January 31, 2017

The Key is in your Pocket: Using smart phones to ensure clean and plentiful water for today and tomorrow

At the Pisces Foundation, we believe that new thinking, technologies, and ready-to-go solutions can provide us with safe water coming from every tap, farms that grow food without polluting waterways, cities strengthened by cleaner lakes and rivers, and enough water for both people and nature. One of those solutions is the smart phone already in the pockets of millions of Americans, who can make observations about water quality and share those with the touch of a button.

Chesapeake Commons, with support from the Pisces Foundation, and a growing network of watershed organizations have teamed up to publicly release Water Reporter, an online community that is unifying voluntary efforts to safeguard and improve our nation’s watersheds. Beginning as a simple means of crowdsourcing pollution reports from members of Potomac Riverkeeper Network, Water Reporter has evolved into a fast growing hub, connecting people with their experiences on the water and to a multi-sector network of local government agencies, river advocates, and restoration professionals who work to improve and protect water quality.

The Water Reporter mobile application has been described as the “Waze for Watersheds.” It is available for free on iPhone and Android . Users create an account and are instantly able to begin plotting the locations of their experiences on the river in roughly three steps, sometimes referred to as “point, click, and fix.” Water Reporter provides river enthusiasts with the ability to share reports with many other like-minded people as they float, hike, or adventure outside. Users can interact with a live feed of community activity and even connect with other volunteer watershed organizations. They are able to share the map of where they are in nature through other social media outlets, leveraging the power of larger networks such as Twitter and Facebook.

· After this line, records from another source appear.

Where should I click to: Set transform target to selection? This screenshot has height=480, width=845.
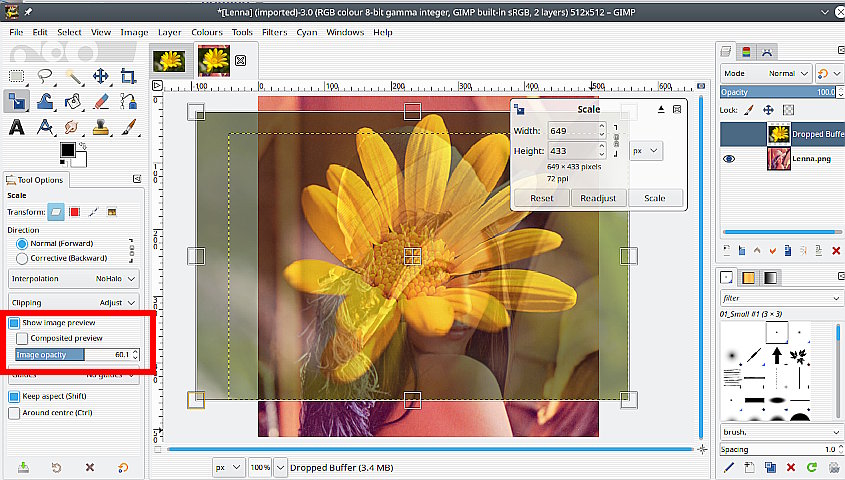[75, 212]
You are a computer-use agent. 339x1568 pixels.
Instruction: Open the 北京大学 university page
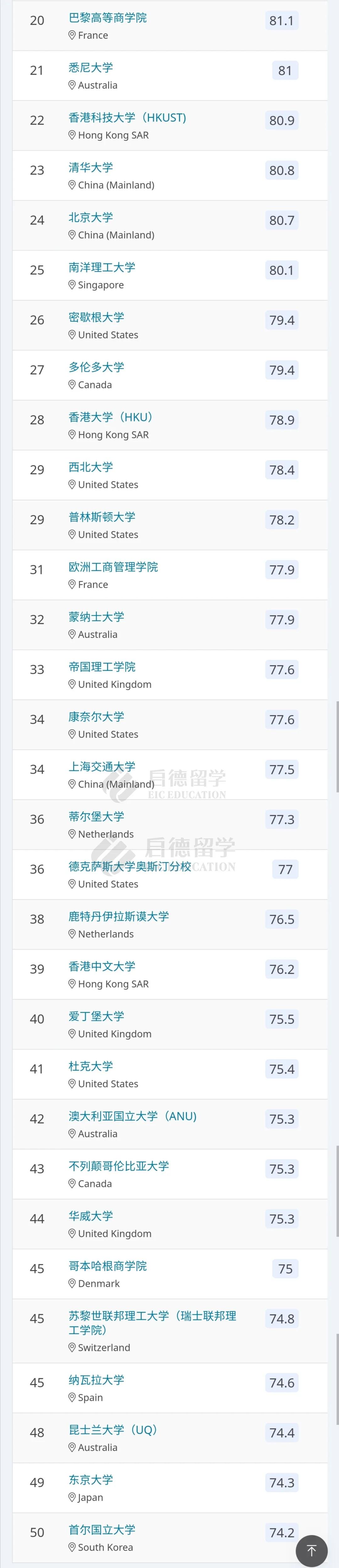tap(91, 217)
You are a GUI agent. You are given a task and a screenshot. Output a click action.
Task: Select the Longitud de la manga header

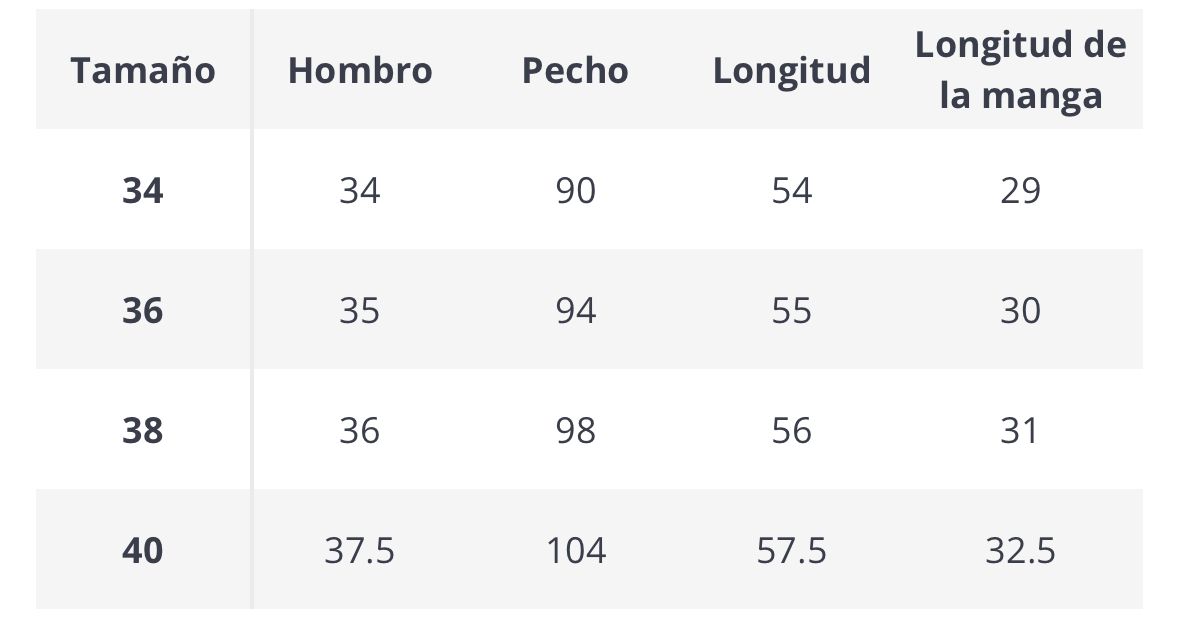(x=1020, y=70)
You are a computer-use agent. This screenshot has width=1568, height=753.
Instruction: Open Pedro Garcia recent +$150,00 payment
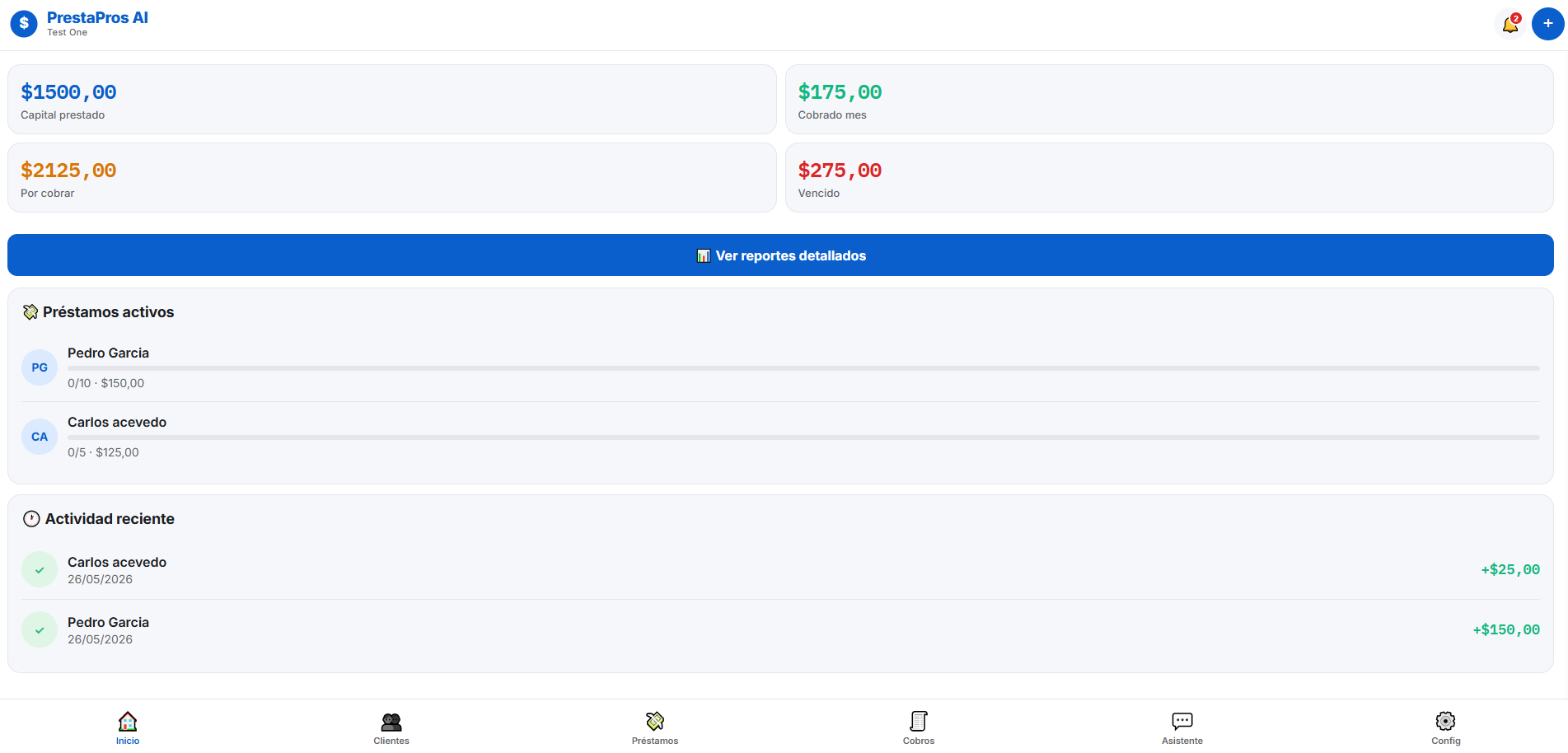tap(780, 630)
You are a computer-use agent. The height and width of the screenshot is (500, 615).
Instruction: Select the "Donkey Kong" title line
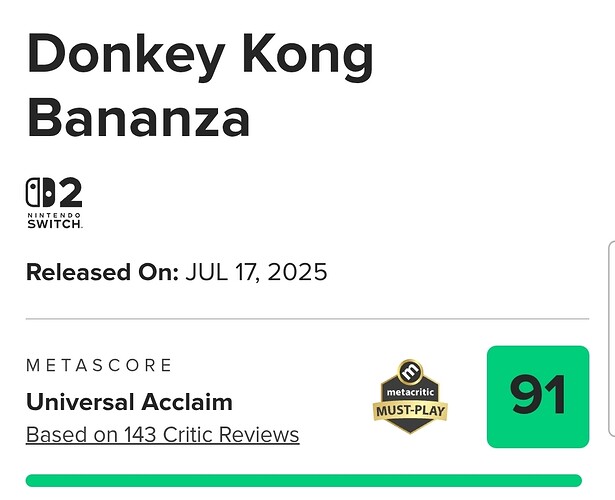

Water Reporter can be used to easily identify and fix water quality threats. The real magic is that users don’t need to know where to send the report. They simply share the issue on Water Reporter. Imagine you are floating on the Potomac River and witness a massive amount of floating trash that you want to see cleaned up. Simply take a photo of it with Water Reporter and share it with the community. Water Reporter sends the report to a growing network of restoration professionals who are “watching” the watershed and can respond to the problem. Since beta release last year, the community has generated more than 900 new reports from across the nation. Reports have resulted in restoration actions that range from farmers enrolling in cost share to fence cattle out of streams, riparian forest buffer plantings, and volunteer trash cleanups, and sharing images of pollution discharges from an industrial pipe.

Groups like Friends of Frederick County and Potomac Riverkeeper Network have used Water Reporter to document and expedite restoration action for more than 30 pollution reports in Maryland and Virginia. There is currently a cohort of 27 organizations enrolled as beta testers working on watershed improvement across the nation. Based on its current trajectory, Chesapeake Commons has set ambitious goals to bring Water Reporter to more than 300 organizations across the nation, all working to improve water quality, by the end of 2018.

In time, this platform will be on track to capture how and where people access the watersheds they love while creating a unified movement working together to protect our most precious resource. At the Pisces Foundation, this is one example of how we are supporting technology providers that empower people to protect freshwater resources in the U.S., ensuring we have safe and sufficient water for now and into the future.